**Goal of the exercise:** Reproduce every line of the records below word for word, omitting the pictures.

**Material supplied:**
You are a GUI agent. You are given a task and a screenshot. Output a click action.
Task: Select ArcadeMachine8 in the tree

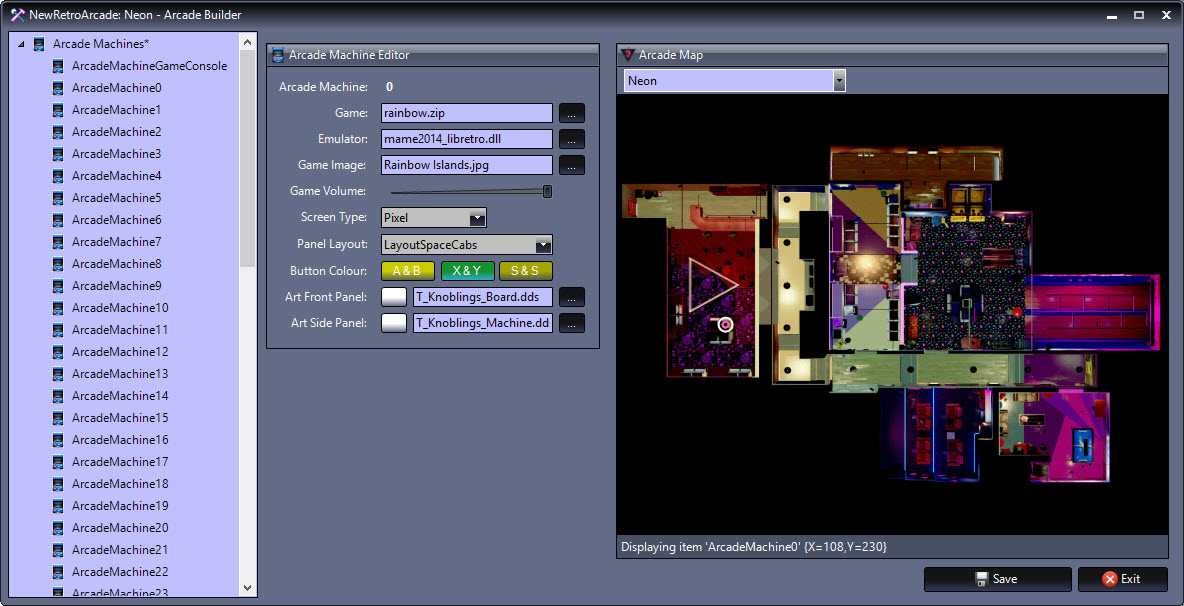[116, 264]
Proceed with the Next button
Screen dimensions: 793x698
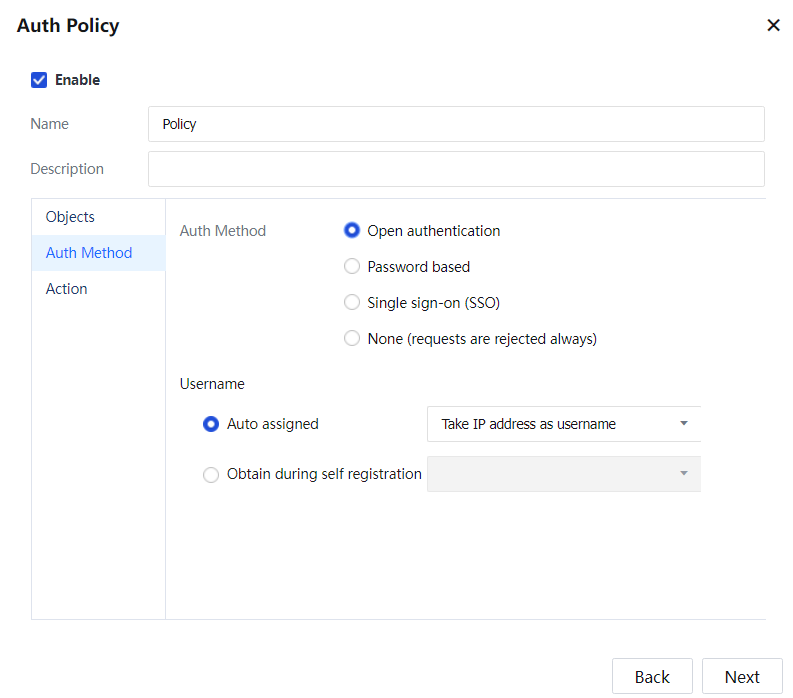(x=741, y=677)
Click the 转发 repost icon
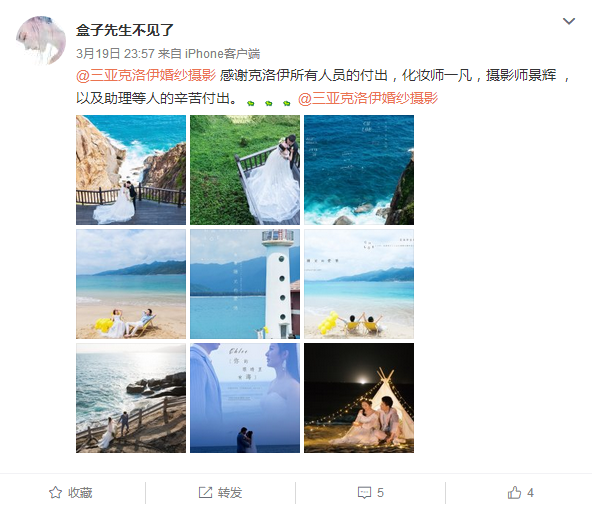Viewport: 592px width, 508px height. pyautogui.click(x=205, y=493)
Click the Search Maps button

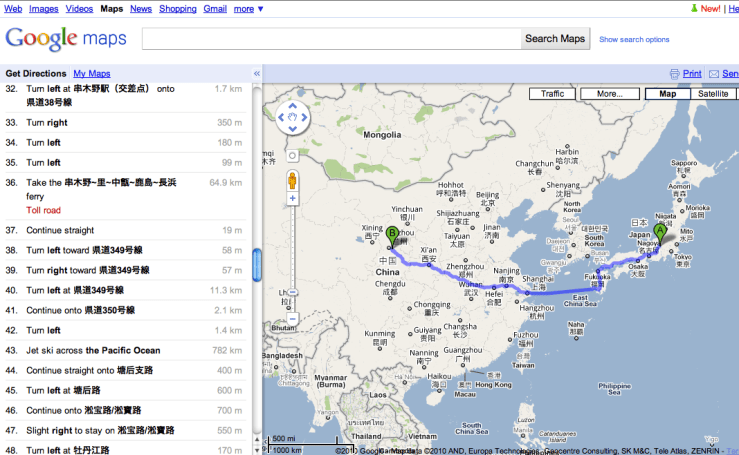pos(555,39)
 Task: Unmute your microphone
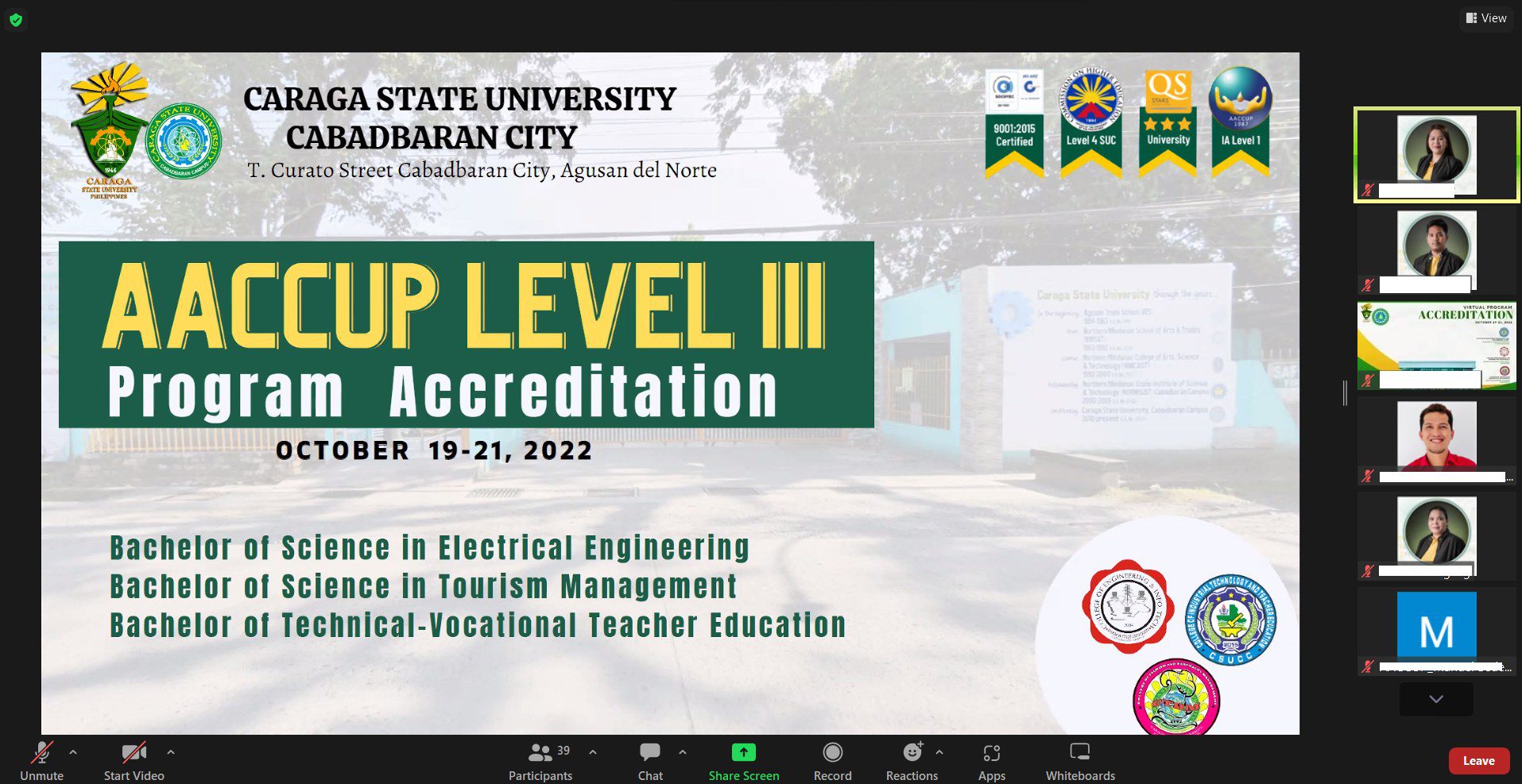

**Response for this exercise:**
You are a GUI agent. You are given a task and a screenshot. Output a click action.
Task: Select ArcadeMachine8 in the tree

[116, 264]
Proceed with the Next button
Screen dimensions: 793x698
(x=741, y=677)
Click the 转发 repost icon
Viewport: 592px width, 508px height. pyautogui.click(x=205, y=493)
Click the Search Maps button

pos(555,39)
 Task: Unmute your microphone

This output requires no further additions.